Paedophile Ivor Gifford, 92, guilty of grooming girls
A 92-year-old man has been found guilty of using a chatroom to incite what he believed were 11 and 12-year-old girls to engage in sexual activity.
Ivor Gifford from Abertillery sent explicit messages to fake profiles set up by a group called The Hunted One, which claims to "hunt sexual predators".
He claimed he believed everyone on the site was over 18, but a jury at Newport Crown Court found him guilty.
Sentencing will take place on 2 June.
The court heard two profiles 'Jessie' and 'Jodie' were contacted by Gifford.
He repeatedly sent messages and made comments which were of a sexual nature despite being told several times by those behind the profiles they were 11 and 12.
Owen Williams, prosecuting, said: "He was persistent in his attempts. In over 100 pages of messages, you will see that the vast majority refer to a sexual act.
"Mr Gifford graphically describes sexual acts. He sent images of himself naked."
The court heard the chat logs described Mr Gifford asking if the person he was speaking to had reached puberty yet, and if she would "dress sexy" if they met.
Mr Williams continued: "He then went a stage further, having groomed online he made arrangements to meet her.

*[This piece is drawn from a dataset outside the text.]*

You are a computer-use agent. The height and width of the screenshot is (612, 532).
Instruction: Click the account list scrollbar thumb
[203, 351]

"Directing a child, who doesn't know how to get from Cardiff to Abertillery, how to get a bus then a train."
Two members of The Hunted One confronted Gifford at Llanhilleth train station, where he had arranged to meet his online contact.

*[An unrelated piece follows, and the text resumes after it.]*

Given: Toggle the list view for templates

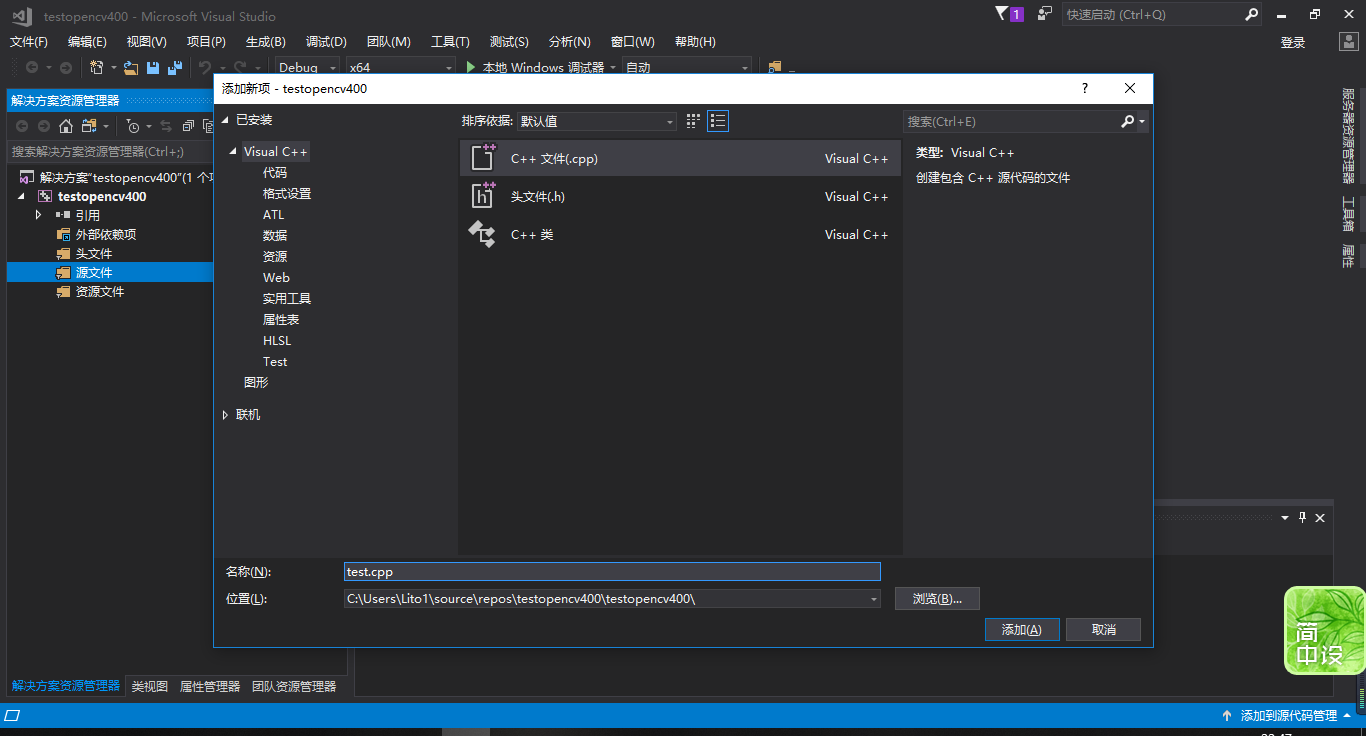Looking at the screenshot, I should click(x=718, y=120).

The police were then called and Gifford was arrested.
He had denied inciting a child under 13 to engage in sexual activity and a charge of online grooming but a jury deliberated for around an hour before finding him guilty.
Det Supt Leanne Brustad, head of public protection for Gwent Police, said while officers relied on members of the public to detect crime, it was important not to cross the line into vigilantism.
"Revealing the identity of suspected paedophiles gives the suspect the opportunity to destroy evidence before the police can investigate them," she said.
"It also leads to people who have been identified going missing or raising concerns for their safety.
"This can divert significant resources into protecting suspects, which would be better invested in investigating and, where there is evidence, prosecuting them."